The school district further argued that its authority to contract with Mr. Lemon could be implied from the general authority of governmental units to retain outside counsel for litigation. The Court rejected this argument, observing that “[b]oth the Legislature and this Court have long been cognizant that the government’s use of contingent-fee agreements in the taxation context can be ‘unfair and unjust to the public’” (citing White). Noting a 2000 attorney general opinion concluding that a taxing unit has no express or implied authority to enter into tax ferret contracts (Tex. Att’y Gen. Op. No. JC-0290), Justice Blacklock cautioned against courts “lightly disregard[ing] concerns—which have a lengthy pedigree in Texas law—that contingent-fee contracts such as this one create ‘incentives to maximize recovery in ways that may be abusive, coercive, or harassing” (citation omitted). Such “incentives to maximize recovery” undermine the purpose of the Texas Constitution’s mandate that “[t]axation shall be equal and uniform” (Art. VIII, § 1-(a)). Moreover, the Property Tax Code contains a number of other provisions establishing an independent appraisal process as free as possible from them. Thus, the “best inference from the Legislature’s silence [about contingent-fee contracts to chase omitted or undervalued property] is that the law-maki

ng branch has not authorized taxing units to pursue appraisal litigation by engaging attorneys on a contingent-fee basis—not that the Legislature has impliedly authorized such controversial contracts without saying so.”

Finally, the Court remanded to the trial court with instructions to permit the school district either to retain other counsel or reform its agreement with Mr. Lemon to conform to the law, as required by Rule 12. The trial court had dismissed the school district’s claims with prejudice, but the Court noted that since the school district acted ultra vires, that is, without authority to enter in the tax ferret contract to begin with, it never “actually vest[ed] an attorney with the ‘authority to act,’ as contemplated by Rule 12… We are mindful of the potential that Rule 12 may be abused, and we have previously cautioned that attorney disqualification is a severe remedy that ‘can result in immediate and palpable harm, disrupt trial court proceedings, and deprive a party of the right to have counsel of choice’” (citation omitted).

This is an enormously important decision for taxpayers.

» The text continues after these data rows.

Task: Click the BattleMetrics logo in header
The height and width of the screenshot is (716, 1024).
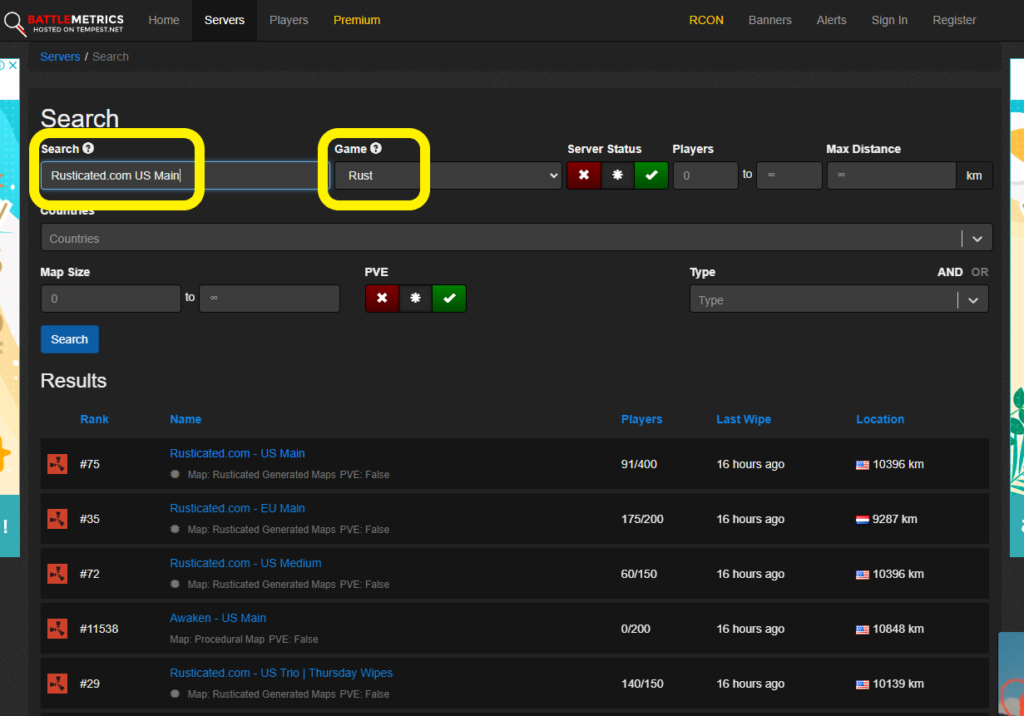Action: click(x=65, y=21)
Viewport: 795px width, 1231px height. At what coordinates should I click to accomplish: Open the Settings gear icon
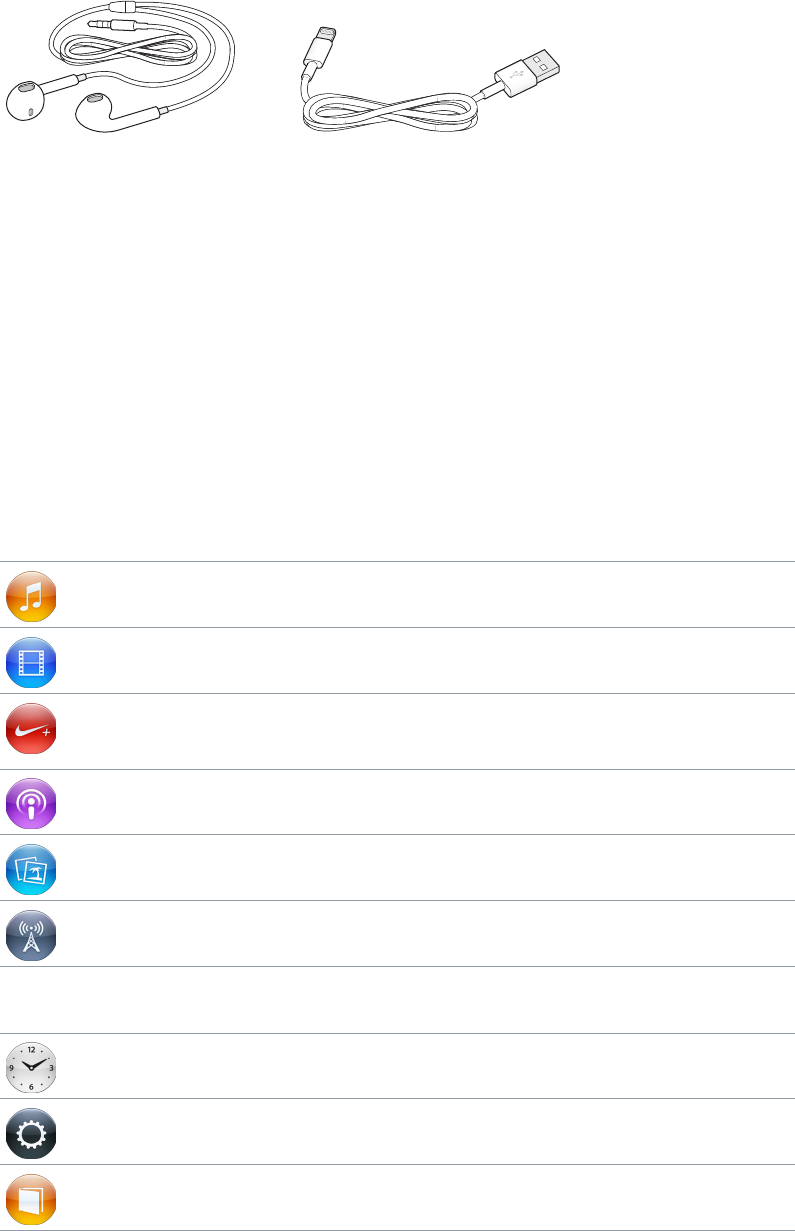coord(31,1133)
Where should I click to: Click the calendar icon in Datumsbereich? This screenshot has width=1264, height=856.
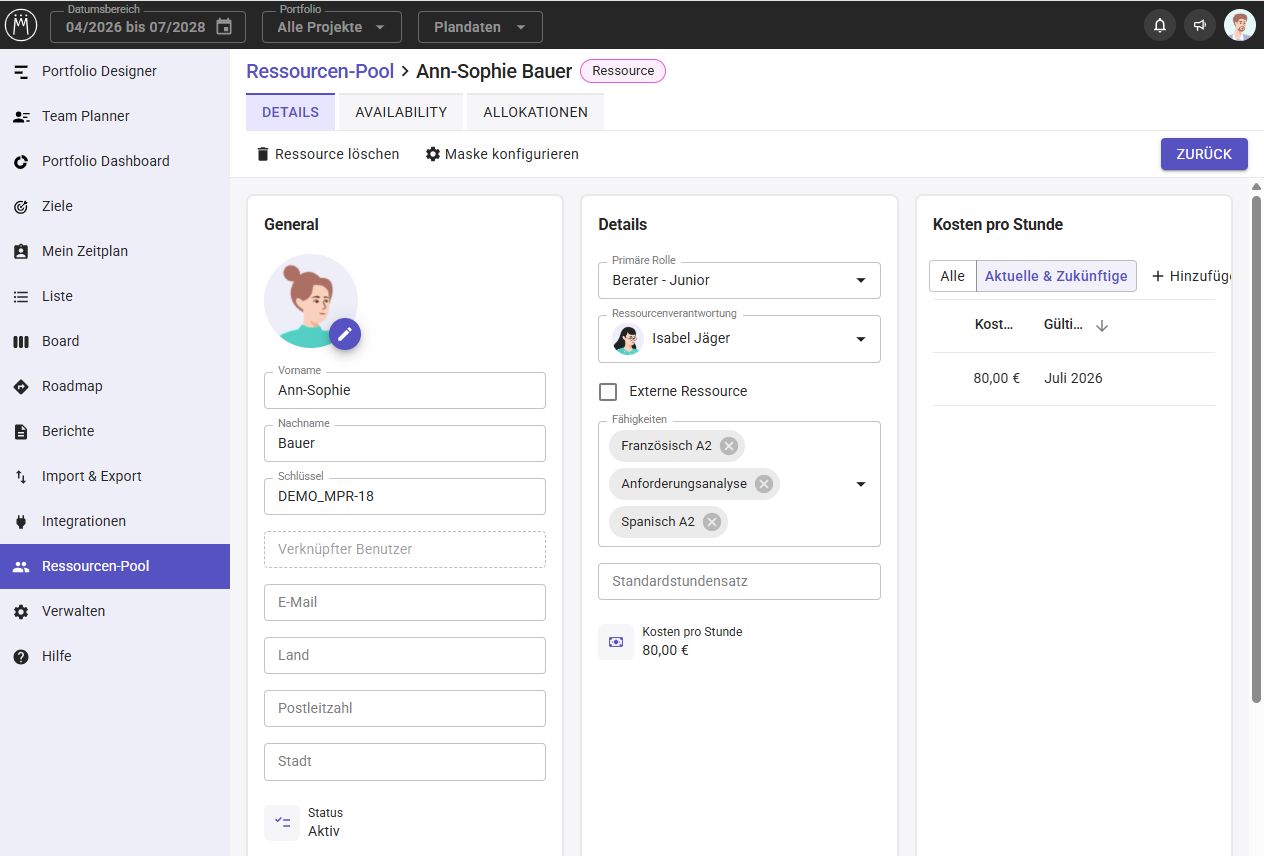224,27
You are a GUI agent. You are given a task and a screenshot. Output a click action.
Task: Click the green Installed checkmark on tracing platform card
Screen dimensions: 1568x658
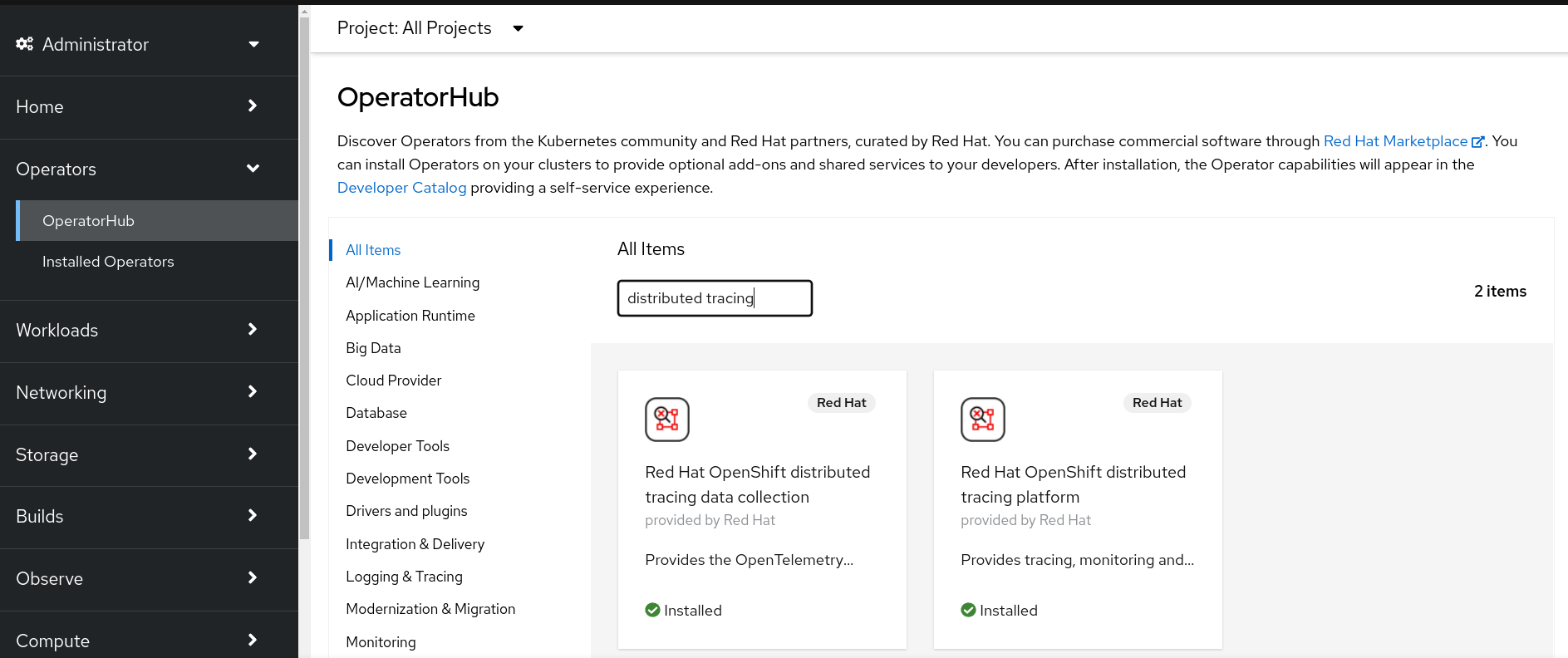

We hope that it puts the tax ferret issue to rest, at least until the firms that collect delinquent taxes turn to the Legislature for express authority. The Court’s rationale for prohibiting such agreements is exactly correct, both in terms of the statute and the case authority frowning on the bad public policy they represent. Both the Pecos County Appraisal District and Kinder Morgan deserve praise for taking this case up and securing a just result that protects the property tax system and individual taxpayers alike.